Analyze Cloudtrail logs with Amazon Bedrock batch inference

Introduction

In the ever-evolving landscape of cloud computing, securing and auditing cloud resources is paramount. AWS CloudTrail provides a comprehensive record of actions taken within your AWS environment, making it an invaluable tool for monitoring and securing cloud operations. However, the vast amount of data generated by CloudTrail can be overwhelming, making it difficult to identify potential security threats in real-time.

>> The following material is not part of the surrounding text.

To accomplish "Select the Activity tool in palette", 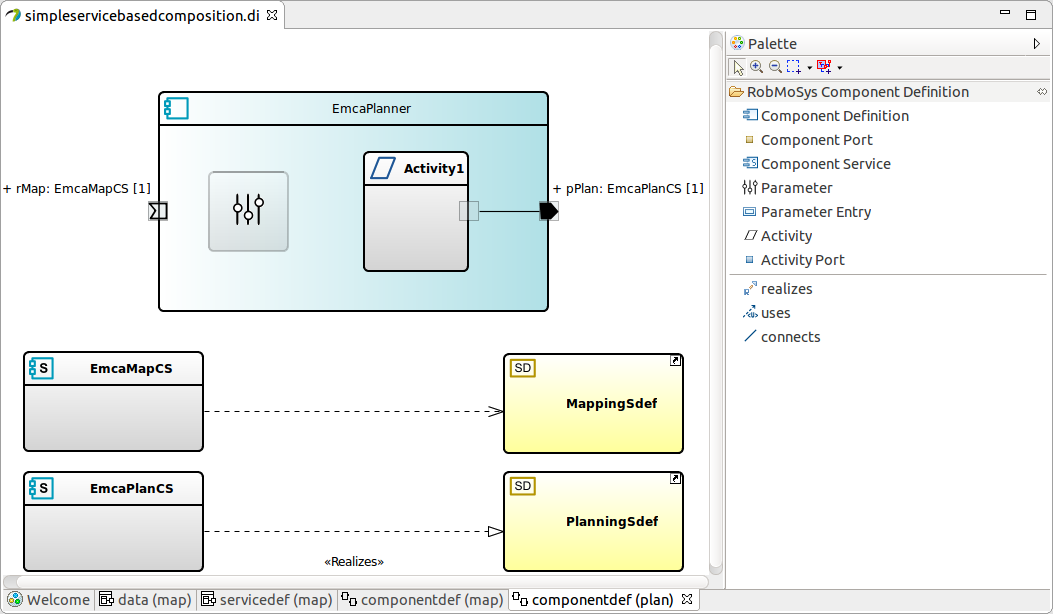I will point(786,236).
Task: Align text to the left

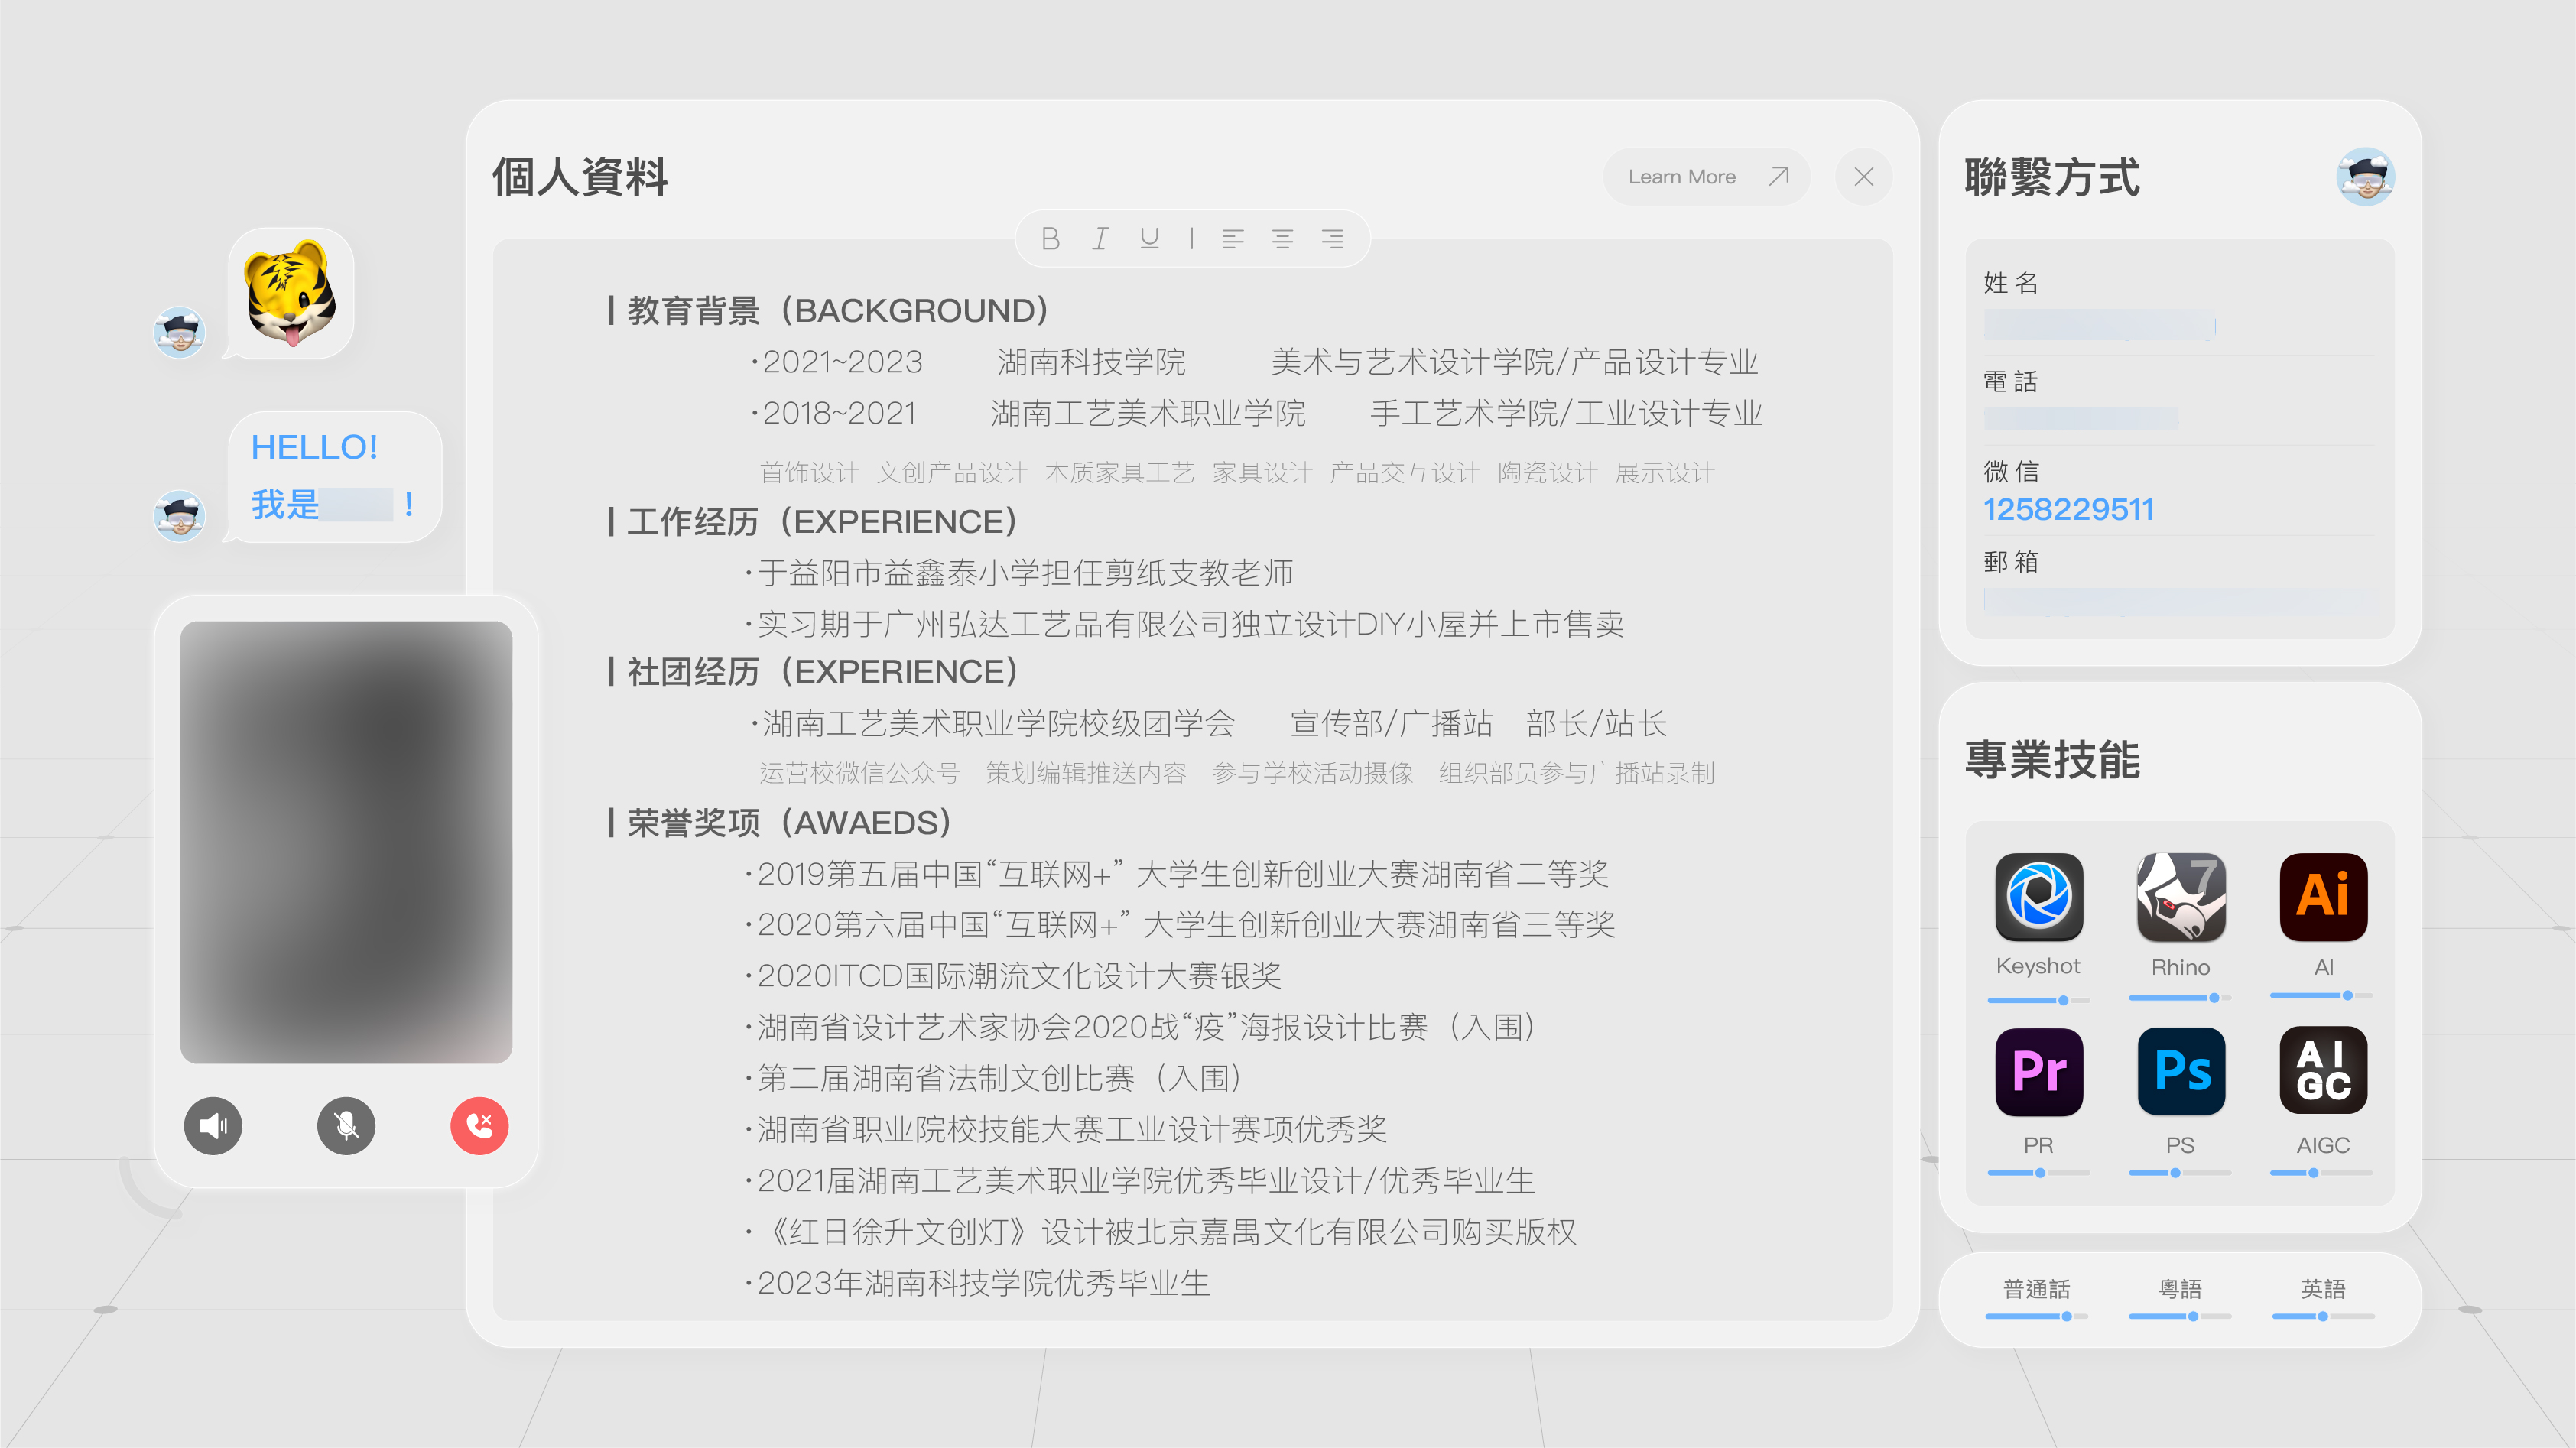Action: pos(1233,238)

Imagine a small but rapidly growing startup that has recently launched a cloud-based service. With limited resources, the team is focused on maintaining the security and stability of their AWS infrastructure. However, as the company scales, the volume of CloudTrail logs starts to overwhelm their ability to monitor and analyze them effectively. The team knows that staying on top of security threats is crucial, but they’re already stretched thin, lacking the time and budget to implement large-scale, complex solutions. The startup considers several options. They could deploy open-source tools like ELK (Elasticsearch, Logstash, Kibana) for log analysis, but setting up and managing such a system requires significant technical expertise and ongoing maintenance—something their small team simply can’t afford. Another option might be subscribing to a managed security service, but the high costs are prohibitive, especially for a growing company with a tight budget. Custom scripts to parse and analyze logs are also considered, but it quickly becomes clear that this approach is too basic and won’t scale as the company continues to grow.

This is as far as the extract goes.